Hi, everybody. Fall in love with this one. It's a Pellerin parlor model made by luthier Michel Pellerin. 

"Salvaged" sitka spruce top, curly maple neck, back and side, ebony fretboard and bridge, bone nut and saddle.


----------



## jdto (Sep 30, 2015)

Beautiful.


----------



## Ship of fools (Nov 17, 2007)

always been thrilled to see 3 piece backs looks like a keeper thou I have never heard of this builder will look him up


----------



## mhammer (Nov 30, 2007)

Pretty.

Is it just me or does the neck seem _just_ a little wider than the average guitar around the nut? (Note, from my perspective, that's a *good* thing.)


----------



## Daniel Grenier (Jun 24, 2008)

What a beauty! If I am not mistaken, the salavaged spruce is from logs that have been underwater for many years out in BC somewhere and Michel Pellerin makes tops out of these. Interesting!

Michel is a prolific and incredibly talented luthier. He makes all kinds of models in all kinds of woods. I met Michel at the Ottawa guitar show and tried his guitars. Beautiful instruments made by a very affable man.


----------



## Robert1950 (Jan 21, 2006)

14 frets too. My preference.


----------



## qantor (Nov 19, 2014)

mhammer said:


> Pretty.
> 
> Is it just me or does the neck seem _just_ a little wider than the average guitar around the nut? (Note, from my perspective, that's a *good* thing.)

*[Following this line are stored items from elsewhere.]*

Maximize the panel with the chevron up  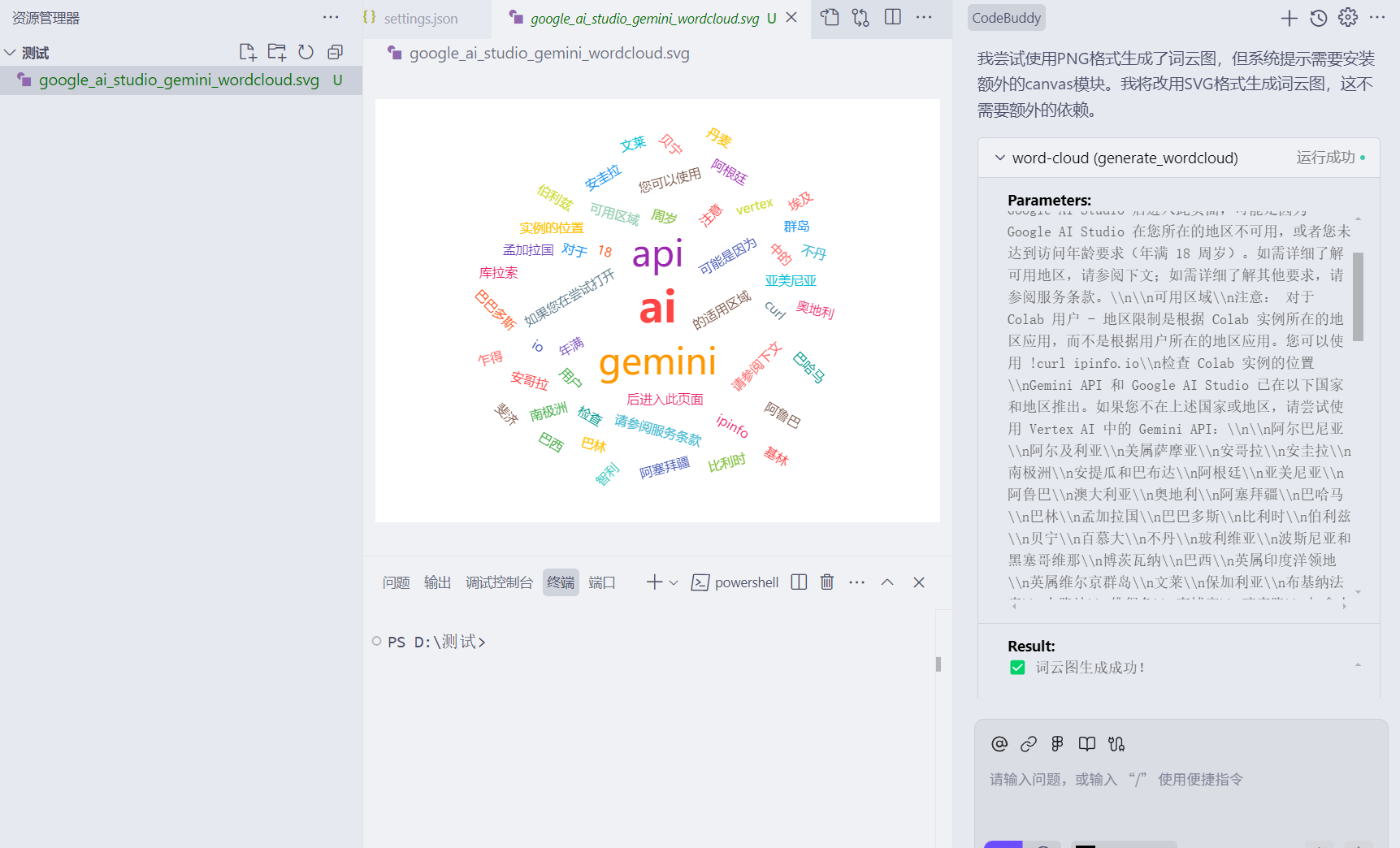point(887,582)
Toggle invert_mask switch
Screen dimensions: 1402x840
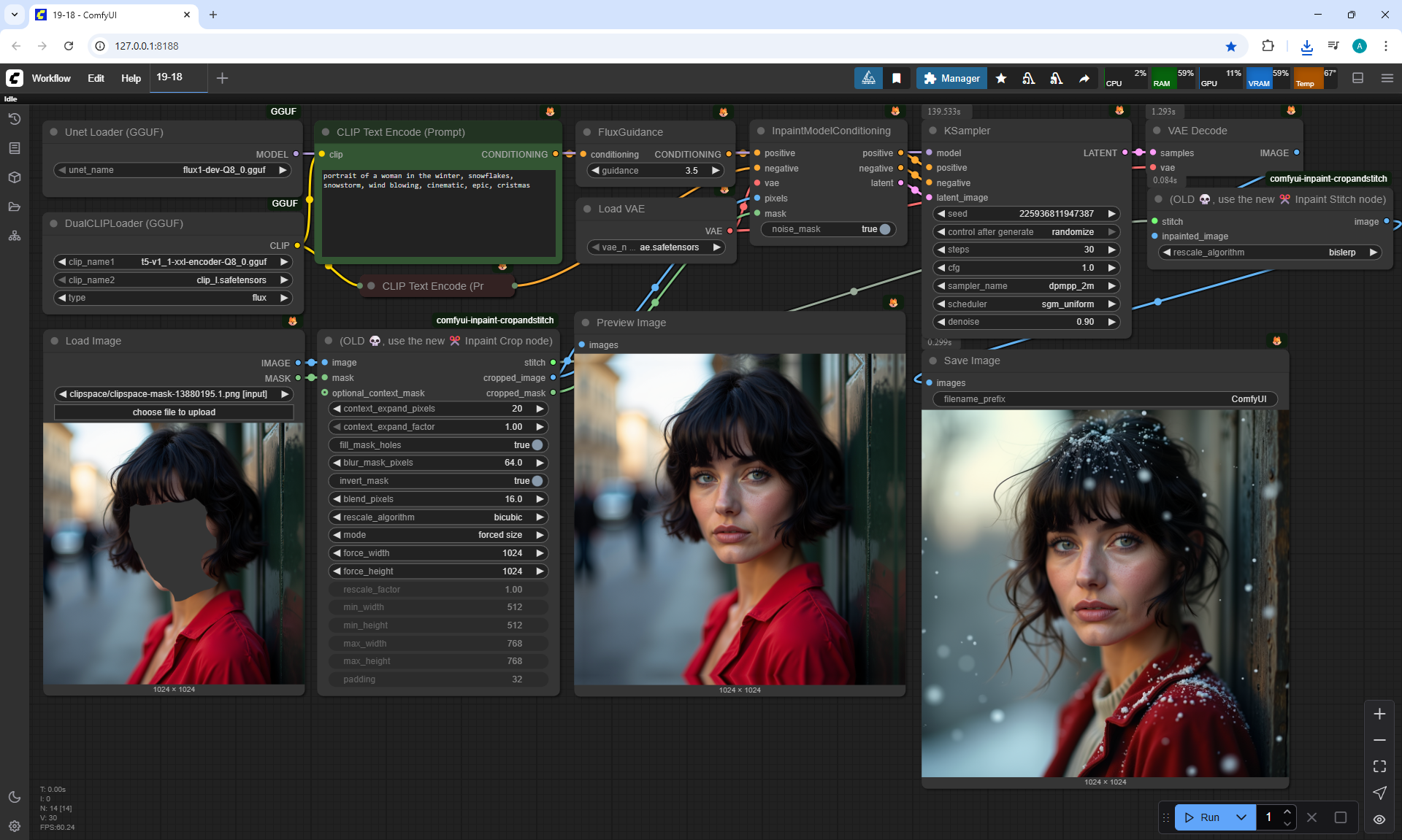pos(537,481)
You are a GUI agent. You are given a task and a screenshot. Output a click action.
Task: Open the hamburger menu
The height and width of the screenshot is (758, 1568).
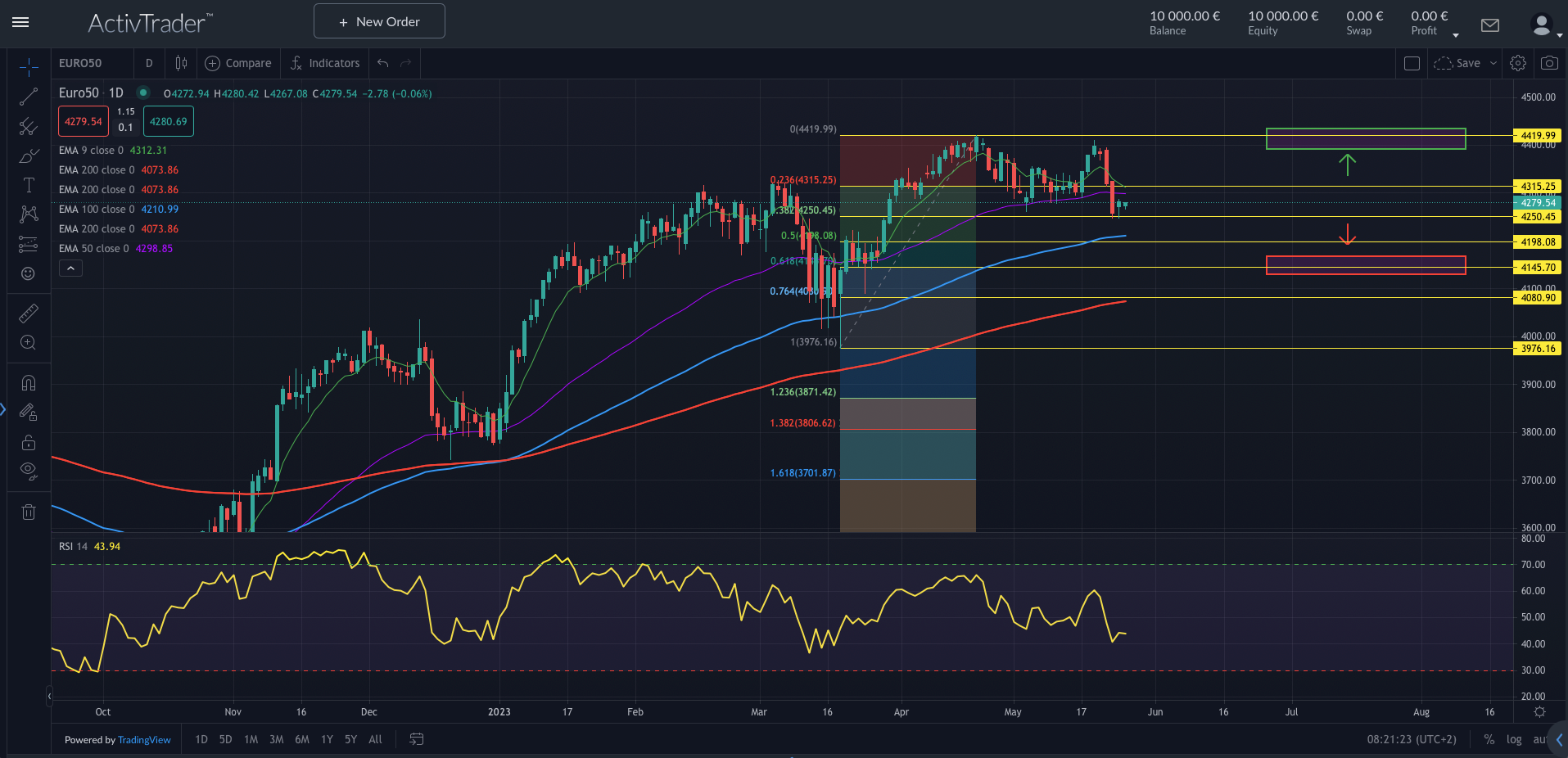pyautogui.click(x=20, y=22)
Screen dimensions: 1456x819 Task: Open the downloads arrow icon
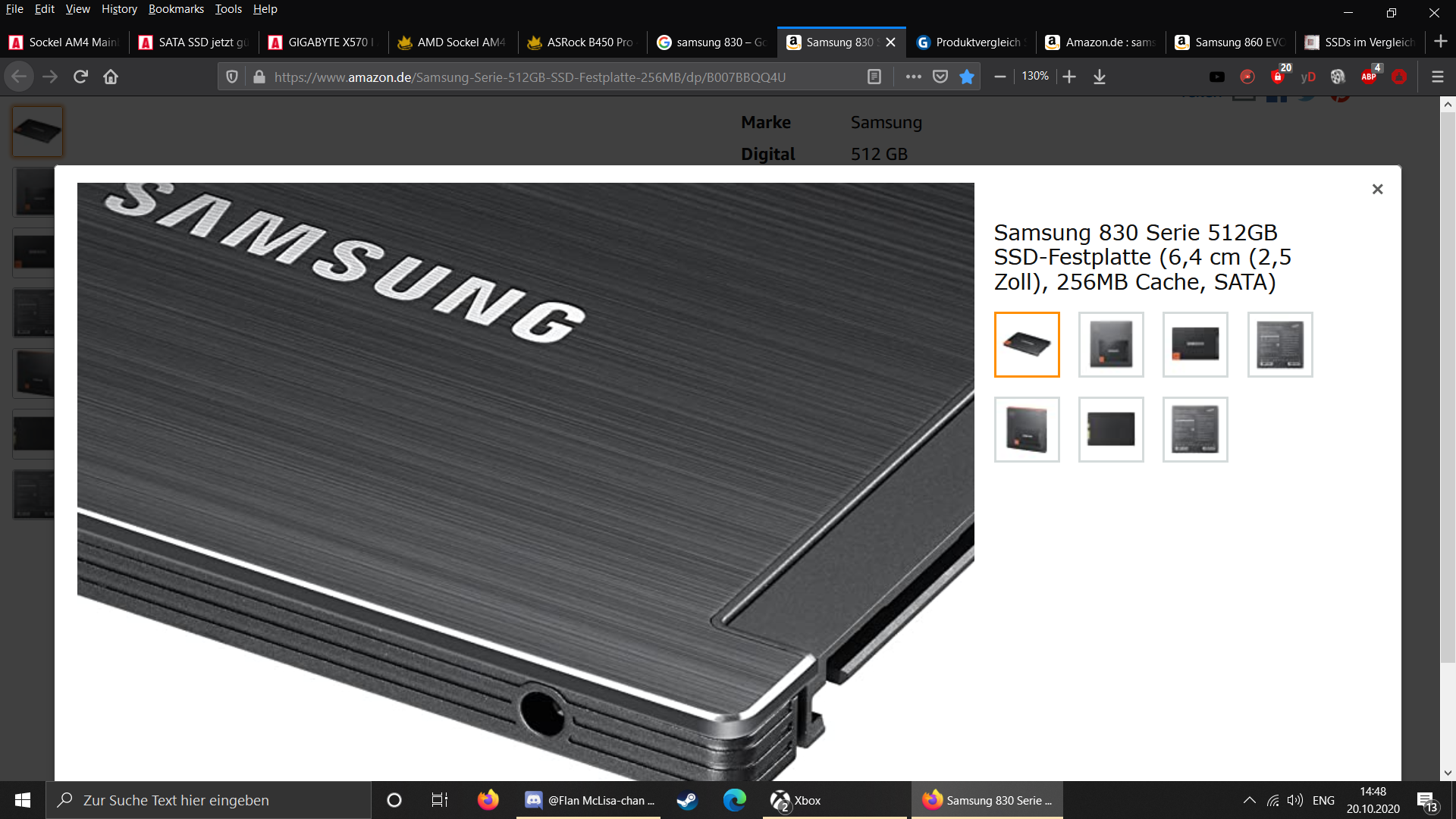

It's a tiny bit more than my other acoustics... 1 13/16 " instead of 1 3/4" . the perspective of my cell phone pictures could also be the problem. Here's some better pictures took from the seller website.


----------



## sambonee (Dec 20, 2007)

That’s a fine piece.


----------



## qantor (Nov 19, 2014)

Daniel Grenier said:


> What a beauty! If I am not mistaken, the salavaged spruce is from logs that have been underwater for many years out in BC somewhere and Michel Pellerin makes tops out of these. Interesting!
> 
> Michel is a prolific and incredibly talented luthier. He makes all kinds of models in all kinds of woods. I met Michel at the Ottawa guitar show and tried his guitars. Beautiful instruments made by a very affable man.


You're right, the supplier is RoyToneWood, BC. These gigantic trees were left there in the 30's because it was too complicated for companies to go after those trees that had fallen into ravines. And yes he is a very talented luthier.


----------



## qantor (Nov 19, 2014)

Robert1950 said:


> 14 frets too. My preference.


Same here... I was hesitating between this guitar and a Boucher 000 12 frets. Both are fantastic instruments but I was more comfortable with 14 frets and this is one of the reasons I've decided to pick this one over the Boucher.


----------